Illusi dall’idea che l’energia, e il petrolio in particolare, contassero sempre meno nei sistemi economici, ci si trova a dover fare i conti con una situazione che ne rimarca la centralità sulla crescita e sulla competitività delle imprese. Un solo dato ne può dar conto: mentre i prezzi all’origine del gas metano quotano nel nostro mercato sui 30-35 doll/mil. Btu quelli americani oscillano sui 5 doll/mil. Btu.

Per le imprese della ceramica, ove il costo del gas pesa per un quarto dei complessivi costi, la battaglia sui mercati di esportazione si fa veramente dura. Diverse imprese non sono in grado di sostenere i prezzi astronomici dell’energia. L’impianto di Ferrara della norvegese Yara che produce additivi per auto diesel ha annunciato la fermata come la Portovesme del gruppo Glencore.

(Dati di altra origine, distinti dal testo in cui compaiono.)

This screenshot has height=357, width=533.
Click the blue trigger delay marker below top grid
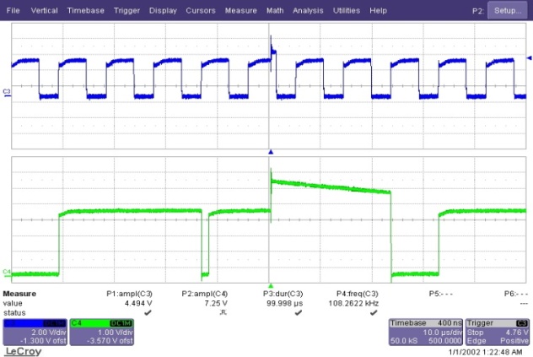(271, 152)
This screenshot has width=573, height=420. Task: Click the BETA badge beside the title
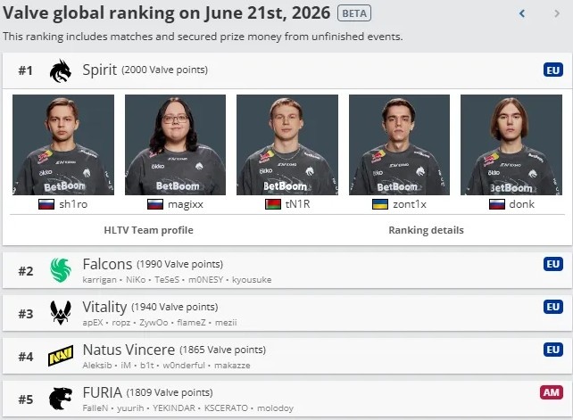click(x=354, y=13)
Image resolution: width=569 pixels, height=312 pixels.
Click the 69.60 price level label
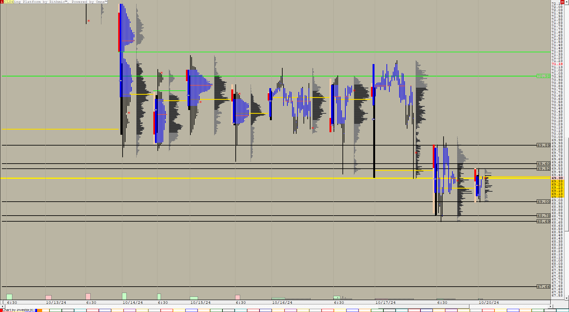(x=543, y=164)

Diversamente dall’aumento dei prezzi degli altri beni, nel caso di quelli energetici l’impatto è trasversale e verticale, incide non solo sui costi diretti di produzione, ma anche su quelli a valle di gestione dei magazzini e fornitori e dei punti vendita.

Se poi aggiungiamo i maggiori costi di trasporto causati dall’aumento dei prezzi del petrolio e suoi derivati intorno al 60% dall’inizio di quest’anno ci rendiamo conto di come l’energia sia tornata al centro dell’economia e della politica del Paese. Anche se la politica non sembra in grado di porvi rimedio.

Un solo emblematico caso: mentre manca il metano con scorte a bassi livelli, ci ostiniamo assurdamente a impedire lo sfruttamento delle abbondanti riserve di cui pure disporremmo. Un Paese ostaggio di una minoranza che alla produzione interna preferisce le importazioni col pretestuoso argomento che il metano potrebbe essere sostituito dalle rinnovabili.

Argomento falso e fazioso cui comunque la politica sembra piegarsi, poco attenta agli interessi generali del Paese.